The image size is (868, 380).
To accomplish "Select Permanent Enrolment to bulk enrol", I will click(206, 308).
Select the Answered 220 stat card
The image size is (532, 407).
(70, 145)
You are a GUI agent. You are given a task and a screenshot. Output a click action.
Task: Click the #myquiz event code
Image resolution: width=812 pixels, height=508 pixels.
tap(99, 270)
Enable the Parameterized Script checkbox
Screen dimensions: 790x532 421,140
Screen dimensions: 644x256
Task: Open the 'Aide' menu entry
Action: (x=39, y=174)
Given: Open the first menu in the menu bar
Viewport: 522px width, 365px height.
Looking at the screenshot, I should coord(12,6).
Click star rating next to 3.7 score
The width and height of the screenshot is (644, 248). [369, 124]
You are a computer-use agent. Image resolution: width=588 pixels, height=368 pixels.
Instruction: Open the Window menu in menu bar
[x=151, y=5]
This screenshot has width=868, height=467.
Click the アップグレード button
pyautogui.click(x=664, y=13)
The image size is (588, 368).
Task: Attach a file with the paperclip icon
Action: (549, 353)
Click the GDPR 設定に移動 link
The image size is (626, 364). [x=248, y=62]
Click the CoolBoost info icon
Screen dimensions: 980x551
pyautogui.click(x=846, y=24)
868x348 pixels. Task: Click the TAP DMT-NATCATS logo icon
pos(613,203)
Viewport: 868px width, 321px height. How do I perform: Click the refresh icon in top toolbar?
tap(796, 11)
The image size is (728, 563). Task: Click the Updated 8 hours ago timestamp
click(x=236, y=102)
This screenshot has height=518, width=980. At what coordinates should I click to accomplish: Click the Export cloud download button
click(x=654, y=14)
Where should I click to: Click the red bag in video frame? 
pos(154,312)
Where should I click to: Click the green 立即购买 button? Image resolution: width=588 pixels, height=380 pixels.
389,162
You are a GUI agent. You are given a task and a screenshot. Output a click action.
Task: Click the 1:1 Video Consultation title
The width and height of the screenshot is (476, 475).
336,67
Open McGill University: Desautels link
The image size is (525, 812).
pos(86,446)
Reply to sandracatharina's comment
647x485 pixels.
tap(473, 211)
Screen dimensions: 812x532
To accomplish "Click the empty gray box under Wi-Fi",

◆ Exercise:
Copy the material above so that it matches line for line.

◆ Problem solution:
The image size is (868, 380).
To accomplish "Select Permanent Enrolment to bulk enrol", I will click(206, 308).
Select the Answered 220 stat card
The image size is (532, 407).
(70, 145)
You are a GUI agent. You are given a task and a screenshot. Output a click action.
Task: Click the #myquiz event code
Image resolution: width=812 pixels, height=508 pixels.
tap(99, 270)
Enable the Parameterized Script checkbox
Screen dimensions: 790x532 421,140
Screen dimensions: 644x256
Task: Open the 'Aide' menu entry
Action: (x=39, y=174)
Given: Open the first menu in the menu bar
Viewport: 522px width, 365px height.
Looking at the screenshot, I should coord(12,6).
Click star rating next to 3.7 score
The width and height of the screenshot is (644, 248). [369, 124]
You are a computer-use agent. Image resolution: width=588 pixels, height=368 pixels.
Instruction: Open the Window menu in menu bar
[x=151, y=5]
This screenshot has width=868, height=467.
Click the アップグレード button
pyautogui.click(x=664, y=13)
The image size is (588, 368).
Task: Attach a file with the paperclip icon
Action: (549, 353)
Click the GDPR 設定に移動 link
The image size is (626, 364). [x=248, y=62]
Click the CoolBoost info icon
Screen dimensions: 980x551
pyautogui.click(x=846, y=24)
868x348 pixels. Task: Click the TAP DMT-NATCATS logo icon
pos(613,203)
Viewport: 868px width, 321px height. How do I perform: Click the refresh icon in top toolbar?
tap(796, 11)
The image size is (728, 563). Task: Click the Updated 8 hours ago timestamp
click(x=236, y=102)
This screenshot has height=518, width=980. At what coordinates should I click to accomplish: Click the Export cloud download button
click(x=654, y=14)
Where should I click to: Click the red bag in video frame? 
pos(154,312)
Where should I click to: Click the green 立即购买 button? Image resolution: width=588 pixels, height=380 pixels.
389,162
You are a GUI agent. You are given a task and a screenshot. Output a click action.
Task: Click the 1:1 Video Consultation title
The width and height of the screenshot is (476, 475).
336,67
Open McGill University: Desautels link
The image size is (525, 812).
pos(86,446)
Reply to sandracatharina's comment
647x485 pixels.
tap(473, 211)
Screen dimensions: 812x532
To accomplish "Click the empty gray box under Wi-Fi",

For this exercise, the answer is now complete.